Page 1 of 1

ao486 core and SDRAM performance

Posted: Tue Dec 08, 2020 7:28 pm
by jotego
Although I am talking without having checked the SDRAM controller used in ao486, I think these data may be of interest to the developer.

I recently upgraded my SDRAM controller to work with bank interleaving to keep the SDRAM as busy as possible. I operate it with 2-word bursts, so my base case is 8 cycles per access and 4 bytes of output data. I commonly run it either at 48MHz or at 96MHz. Without bank interleaving, I can obtain 48MB/s. With bank interleaving, it can go much higher than that (126MB/s). Please read the following data

Code: Select all

Case                   | SDRAM clock | Burst Length  |  Data throughput   
No bank interleaving   |     96 MHz  |     2         |     48 MB/s
Bank interleaving      |     96 MHz  |     2         |    126 MB/s
A12/A11 = DMH/DML      |     96 MHz  |     2         |     71 MB/s
These are random read tests across the four banks. Data throughput increases by 2.6x with bank interleaving. But, I want to call your attention about the third row that only gets a 1.5x benefit despite using bank interleaving. That third row is what can be achieved with MiSTer memory modules as they have been produced in the last few months. There was a design change that shorts pins A12/A11 to data mask pins DMH and DML. This limits programming banks in parallel with bank reads and pulls down performance.

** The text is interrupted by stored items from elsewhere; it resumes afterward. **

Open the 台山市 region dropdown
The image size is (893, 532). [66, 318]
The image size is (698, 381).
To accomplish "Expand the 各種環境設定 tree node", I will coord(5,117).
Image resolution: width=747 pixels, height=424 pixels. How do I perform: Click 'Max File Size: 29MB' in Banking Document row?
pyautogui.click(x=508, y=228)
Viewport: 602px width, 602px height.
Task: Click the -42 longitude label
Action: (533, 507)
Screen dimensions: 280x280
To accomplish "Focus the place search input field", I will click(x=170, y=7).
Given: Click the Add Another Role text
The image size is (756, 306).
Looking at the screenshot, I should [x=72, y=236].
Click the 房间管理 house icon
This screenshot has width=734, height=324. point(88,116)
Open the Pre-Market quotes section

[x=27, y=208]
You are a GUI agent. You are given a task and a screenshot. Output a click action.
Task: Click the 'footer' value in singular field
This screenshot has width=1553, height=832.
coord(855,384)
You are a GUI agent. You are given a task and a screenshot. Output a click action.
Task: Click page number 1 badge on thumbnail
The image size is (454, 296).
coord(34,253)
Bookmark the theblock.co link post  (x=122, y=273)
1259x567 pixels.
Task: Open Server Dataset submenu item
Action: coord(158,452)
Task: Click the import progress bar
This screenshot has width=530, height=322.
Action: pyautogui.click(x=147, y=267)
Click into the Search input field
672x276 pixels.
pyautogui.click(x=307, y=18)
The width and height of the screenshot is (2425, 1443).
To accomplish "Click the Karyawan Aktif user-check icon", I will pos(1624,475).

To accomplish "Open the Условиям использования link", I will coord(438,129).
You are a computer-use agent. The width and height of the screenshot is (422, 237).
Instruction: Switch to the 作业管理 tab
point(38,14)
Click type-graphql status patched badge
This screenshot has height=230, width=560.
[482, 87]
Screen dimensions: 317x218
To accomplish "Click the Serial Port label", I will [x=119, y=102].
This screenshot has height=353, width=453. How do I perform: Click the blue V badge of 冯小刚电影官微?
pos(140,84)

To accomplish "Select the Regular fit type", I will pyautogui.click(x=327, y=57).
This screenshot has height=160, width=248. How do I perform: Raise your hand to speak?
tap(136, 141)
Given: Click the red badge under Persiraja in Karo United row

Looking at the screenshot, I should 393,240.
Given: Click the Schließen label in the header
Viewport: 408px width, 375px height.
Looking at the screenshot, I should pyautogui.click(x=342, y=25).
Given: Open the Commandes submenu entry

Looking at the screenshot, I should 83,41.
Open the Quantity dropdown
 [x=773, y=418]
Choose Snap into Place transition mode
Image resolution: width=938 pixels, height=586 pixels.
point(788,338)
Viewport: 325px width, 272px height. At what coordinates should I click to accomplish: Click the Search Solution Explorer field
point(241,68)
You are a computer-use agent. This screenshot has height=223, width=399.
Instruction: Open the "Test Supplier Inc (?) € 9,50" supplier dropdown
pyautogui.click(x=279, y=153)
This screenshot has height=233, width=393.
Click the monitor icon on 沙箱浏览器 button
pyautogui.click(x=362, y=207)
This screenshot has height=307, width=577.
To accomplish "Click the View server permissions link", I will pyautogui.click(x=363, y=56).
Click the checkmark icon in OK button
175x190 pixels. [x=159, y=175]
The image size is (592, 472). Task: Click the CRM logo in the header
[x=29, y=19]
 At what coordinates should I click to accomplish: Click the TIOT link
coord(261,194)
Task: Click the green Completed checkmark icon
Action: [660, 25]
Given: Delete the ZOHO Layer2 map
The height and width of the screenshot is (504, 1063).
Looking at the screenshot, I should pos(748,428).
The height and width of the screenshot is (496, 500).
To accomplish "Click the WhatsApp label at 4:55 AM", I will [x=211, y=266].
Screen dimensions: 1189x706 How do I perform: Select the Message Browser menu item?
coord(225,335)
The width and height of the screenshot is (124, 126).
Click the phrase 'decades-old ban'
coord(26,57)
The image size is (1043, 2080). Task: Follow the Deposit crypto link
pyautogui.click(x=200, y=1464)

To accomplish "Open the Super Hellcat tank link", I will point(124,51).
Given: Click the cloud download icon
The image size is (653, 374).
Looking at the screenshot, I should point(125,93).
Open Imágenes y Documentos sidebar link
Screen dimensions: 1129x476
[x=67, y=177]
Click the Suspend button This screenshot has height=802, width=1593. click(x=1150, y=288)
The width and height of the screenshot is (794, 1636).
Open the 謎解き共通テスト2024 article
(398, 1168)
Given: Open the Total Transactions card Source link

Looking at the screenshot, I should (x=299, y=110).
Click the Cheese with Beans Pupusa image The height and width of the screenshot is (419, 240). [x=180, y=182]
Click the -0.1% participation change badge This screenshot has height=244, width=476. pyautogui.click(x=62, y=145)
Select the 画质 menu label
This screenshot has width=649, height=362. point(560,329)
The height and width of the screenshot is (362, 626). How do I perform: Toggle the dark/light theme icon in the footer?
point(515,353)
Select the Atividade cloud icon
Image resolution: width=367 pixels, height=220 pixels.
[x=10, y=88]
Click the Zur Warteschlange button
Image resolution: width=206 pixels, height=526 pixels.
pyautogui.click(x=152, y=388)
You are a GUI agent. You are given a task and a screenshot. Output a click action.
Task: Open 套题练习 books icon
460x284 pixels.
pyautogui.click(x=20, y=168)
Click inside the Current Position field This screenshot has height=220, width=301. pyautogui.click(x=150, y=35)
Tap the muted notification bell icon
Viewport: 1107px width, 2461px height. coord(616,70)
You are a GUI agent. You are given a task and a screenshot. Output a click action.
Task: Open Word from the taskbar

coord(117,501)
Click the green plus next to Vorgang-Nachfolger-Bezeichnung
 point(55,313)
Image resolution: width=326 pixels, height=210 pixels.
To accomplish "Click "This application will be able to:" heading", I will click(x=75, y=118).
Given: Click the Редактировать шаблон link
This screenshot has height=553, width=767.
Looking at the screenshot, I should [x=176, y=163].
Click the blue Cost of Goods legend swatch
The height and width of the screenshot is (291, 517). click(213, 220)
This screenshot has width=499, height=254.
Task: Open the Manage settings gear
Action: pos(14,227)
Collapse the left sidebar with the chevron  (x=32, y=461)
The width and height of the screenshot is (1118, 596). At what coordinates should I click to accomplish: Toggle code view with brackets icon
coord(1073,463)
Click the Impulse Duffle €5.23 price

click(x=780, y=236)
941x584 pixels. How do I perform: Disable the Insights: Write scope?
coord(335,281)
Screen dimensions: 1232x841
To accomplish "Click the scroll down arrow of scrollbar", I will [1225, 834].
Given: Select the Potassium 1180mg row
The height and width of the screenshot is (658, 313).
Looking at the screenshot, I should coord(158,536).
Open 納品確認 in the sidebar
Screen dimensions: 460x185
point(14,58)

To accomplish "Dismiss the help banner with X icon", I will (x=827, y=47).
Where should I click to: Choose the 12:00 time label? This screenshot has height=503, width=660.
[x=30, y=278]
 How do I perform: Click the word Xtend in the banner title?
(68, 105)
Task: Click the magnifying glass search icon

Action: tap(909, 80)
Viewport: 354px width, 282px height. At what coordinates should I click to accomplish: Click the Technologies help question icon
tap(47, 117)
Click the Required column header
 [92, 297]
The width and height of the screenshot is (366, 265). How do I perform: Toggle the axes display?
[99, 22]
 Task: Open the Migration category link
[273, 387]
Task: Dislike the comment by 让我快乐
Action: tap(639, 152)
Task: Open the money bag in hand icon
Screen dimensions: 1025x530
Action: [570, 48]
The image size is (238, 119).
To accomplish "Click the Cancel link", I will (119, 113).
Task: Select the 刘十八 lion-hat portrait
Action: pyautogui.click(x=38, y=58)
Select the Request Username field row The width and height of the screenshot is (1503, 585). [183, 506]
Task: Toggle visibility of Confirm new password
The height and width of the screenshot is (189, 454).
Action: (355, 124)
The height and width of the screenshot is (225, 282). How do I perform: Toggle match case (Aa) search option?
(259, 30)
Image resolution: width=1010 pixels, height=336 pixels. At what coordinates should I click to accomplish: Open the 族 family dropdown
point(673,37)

I think that, as of today, maybe the ao486 core is the only one which could benefit from restoring the DMH and DML signals to independent connections. Maybe the ao486 core is getting high speed by using very large burst reads. As I said, I haven't looked into the details. But I thought it was worth sharing this information here.

Note that other future cores, such as PSX, may actually need this kind of performance. So limiting memory modules by shortening DMH/L may not be a good long term strategy.

Re: ao486 core and SDRAM performance

Posted: Tue Dec 08, 2020 8:31 pm
by FPGAzumSpass
The AO486 uses DDR3 and profits from the high burst speed, as all(performance critical) reads go through the very large Level 1/2 Cache with 8x64bit bursts for reading.
Writing to DDR3 is transparent and faster than the CPU can issue write requests.

L1 and L2 Cache is covering >95% of all reads for typical applications.
I currently don't see any improvement there.


Edit: as you, i also see benefits for faster sdram with newer systems.
I may contact you in future for your ideas with how to best make use of it for the DS core if you are ok with that.

Re: ao486 core and SDRAM performance

Posted: Wed Dec 09, 2020 6:26 am
by jotego
You are covered then with DDR+cache, excellent.

I am looking forward to your progress with the DS system.